Click-target data:

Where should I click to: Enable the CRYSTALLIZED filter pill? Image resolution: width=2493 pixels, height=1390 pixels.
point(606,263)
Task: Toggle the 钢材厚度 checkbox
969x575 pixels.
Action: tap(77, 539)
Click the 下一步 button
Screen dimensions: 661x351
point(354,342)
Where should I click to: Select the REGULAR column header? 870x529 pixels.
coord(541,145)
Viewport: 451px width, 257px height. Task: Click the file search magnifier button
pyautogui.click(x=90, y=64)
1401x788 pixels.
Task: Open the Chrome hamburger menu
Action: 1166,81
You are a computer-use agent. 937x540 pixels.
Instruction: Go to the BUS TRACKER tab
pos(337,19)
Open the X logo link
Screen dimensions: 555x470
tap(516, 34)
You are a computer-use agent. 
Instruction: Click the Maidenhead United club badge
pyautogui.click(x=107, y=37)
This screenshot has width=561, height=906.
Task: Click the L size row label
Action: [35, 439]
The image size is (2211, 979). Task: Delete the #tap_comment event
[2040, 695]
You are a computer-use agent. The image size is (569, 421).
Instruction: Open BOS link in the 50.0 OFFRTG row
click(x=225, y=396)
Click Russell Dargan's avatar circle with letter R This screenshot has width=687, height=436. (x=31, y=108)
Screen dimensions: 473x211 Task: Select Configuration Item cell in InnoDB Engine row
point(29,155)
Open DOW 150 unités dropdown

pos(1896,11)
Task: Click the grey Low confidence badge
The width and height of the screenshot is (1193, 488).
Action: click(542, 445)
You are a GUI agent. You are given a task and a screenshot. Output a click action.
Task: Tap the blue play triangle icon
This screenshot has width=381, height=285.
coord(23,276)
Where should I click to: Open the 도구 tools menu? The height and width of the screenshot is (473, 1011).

_What the exercise asks_
Copy out every item above verbatim, changing nothing.

_Task output_
Where should I click to: Enable the CRYSTALLIZED filter pill? Image resolution: width=2493 pixels, height=1390 pixels.
point(606,263)
Task: Toggle the 钢材厚度 checkbox
969x575 pixels.
Action: tap(77, 539)
Click the 下一步 button
Screen dimensions: 661x351
point(354,342)
Where should I click to: Select the REGULAR column header? 870x529 pixels.
coord(541,145)
Viewport: 451px width, 257px height. Task: Click the file search magnifier button
pyautogui.click(x=90, y=64)
1401x788 pixels.
Task: Open the Chrome hamburger menu
Action: 1166,81
You are a computer-use agent. 937x540 pixels.
Instruction: Go to the BUS TRACKER tab
pos(337,19)
Open the X logo link
Screen dimensions: 555x470
tap(516, 34)
You are a computer-use agent. 
Instruction: Click the Maidenhead United club badge
pyautogui.click(x=107, y=37)
This screenshot has width=561, height=906.
Task: Click the L size row label
Action: [35, 439]
The image size is (2211, 979). Task: Delete the #tap_comment event
[2040, 695]
You are a computer-use agent. The image size is (569, 421).
Instruction: Open BOS link in the 50.0 OFFRTG row
click(x=225, y=396)
Click Russell Dargan's avatar circle with letter R This screenshot has width=687, height=436. (x=31, y=108)
Screen dimensions: 473x211 Task: Select Configuration Item cell in InnoDB Engine row
point(29,155)
Open DOW 150 unités dropdown

pos(1896,11)
Task: Click the grey Low confidence badge
The width and height of the screenshot is (1193, 488).
Action: click(542, 445)
You are a GUI agent. You are given a task and a screenshot. Output a click action.
Task: Tap the blue play triangle icon
This screenshot has width=381, height=285.
coord(23,276)
Where should I click to: Open the 도구 tools menu? The height and width of the screenshot is (473, 1011).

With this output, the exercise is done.